I have a scenario where I’ve to copy a Source (staging) table to the Target (Fact) table. The Staging table is un-compressed, has 215 columns – many are nullable - and has 8 million rows.

The Target table is page-compressed and occupies about 3GB of space after data-copy. I made sure nothing else was running when doing the tests. It takes 25+ mins. to for the data-copy to complete. To mitigate the situation, I ran it on 4 sessions concurrently with ~2 million rows per session. While 2 sessions finished in about 7 mins., another 2 sessions took nearly 14 mins. to complete. I tested it multiple times with similar results.

To understand what is happening,

Using guidance from your ‘where it hurts’ blogs for PAGEIOLATCH and capturing wait stats during a time period blogs, I found out the culprit is PAGEIOLATCH_EX waits.

We have Local HDDs in RAID 5 as storage sub-system. The Source table is all cached from previous runs and nothing else is running on the server.

Digging a bit deeper, using sys.dm_os_waiting_tasks while the job was running I captured the resource_description of the waits which provided – DBID:FILEID:PAGEID.

Then, using (sys.dm_os_buffer_descriptors, sys.allocation_units, sys.partitions), to my surprise all the waits are from the Target table!

Paul Randall describes PAGEIOLATCH_EX wait @ https://www.sqlskills.com/help/waits/pageiolatch_ex/ as (emphasis mine):

This wait type is when a thread is waiting for the "read of a data file page" from disk to complete, and the thread is going to modify the page structure once it is in memory (EX = EXclusive mode). The Latches Whitepaper in the sidebar on the right has a description of all latch modes and their compatibility with other latch modes.

I can understand if the IO latch waits are for source table but here they ALL are on Target table’s - DATA_PAGE & IN_ROW_DATA as per (sys.dm_os_buffer_descriptors, sys.allocation_units, sys.partitions)

Why are we seeing PAGEIOLATCH_EX waits on the Target table!? What is SQL Server reading from disk here for the Target table, while it is being loaded for the first time?

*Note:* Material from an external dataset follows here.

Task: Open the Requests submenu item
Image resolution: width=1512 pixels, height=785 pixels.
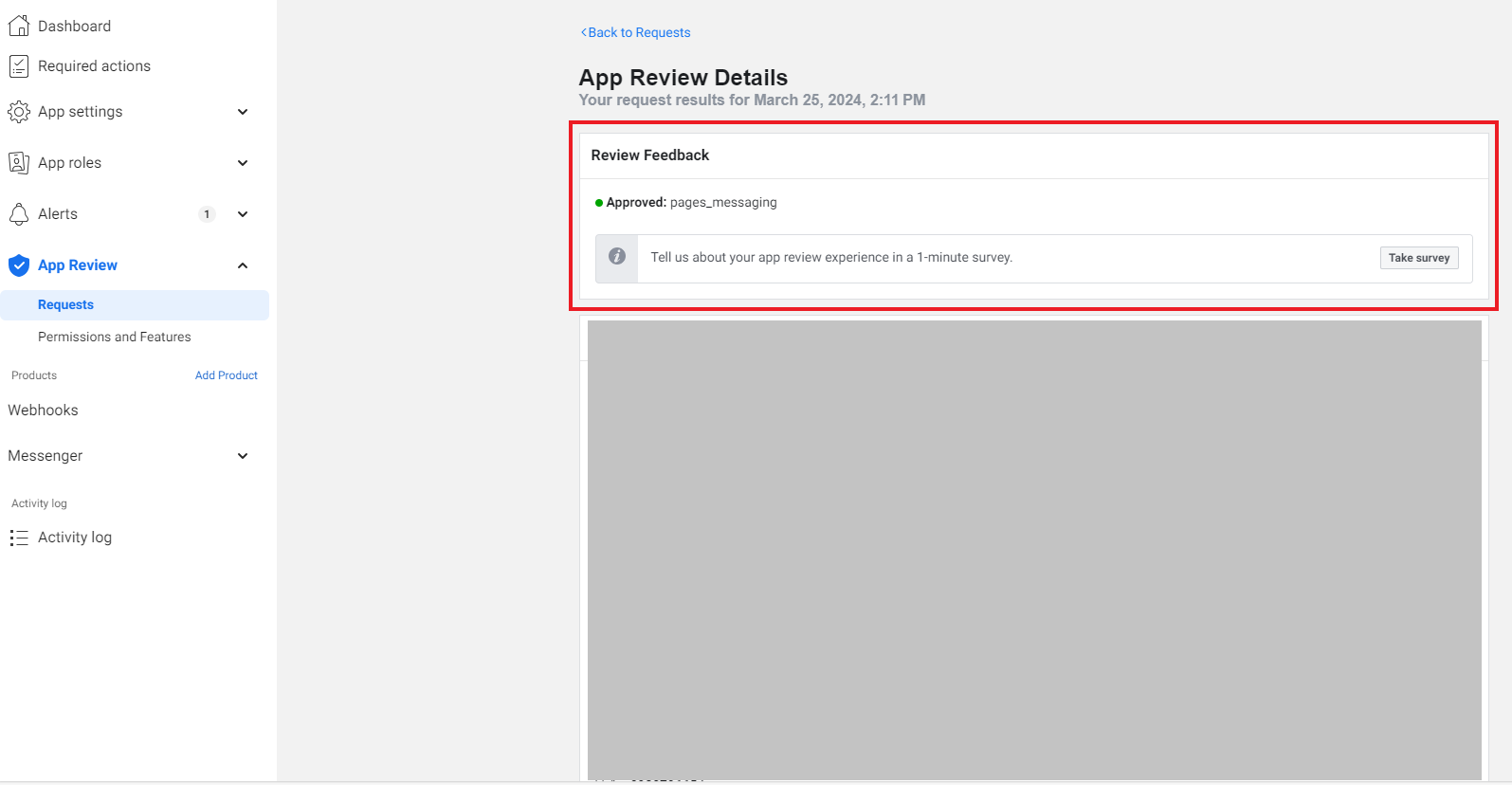Action: pos(65,304)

  1. Aren't SQL Server Writes data only in Memory - while:
  2. Write-Ahead Logging, Log Buffers & Log Writer takes care of writing to Transaction Log
  3. Checkpoint process taking care of flushing dirty data pages

Can you please help me understand what is happening here? Why am I seeing a "Read from disk" wait for the table that is being written to. There is PLENTY of RAM space and nothing else running... Thanks.

P.S.

Running the same test on a Server with SAN (better IO subsystem) all sessions/application threads finish around same time each taking ~3mins(8 sessions). However I do see same PAGEIOLATCH waits on Target table. Still couldn't understand what is SQL Server reading from disk for the Target table, while it is being loaded for the first time!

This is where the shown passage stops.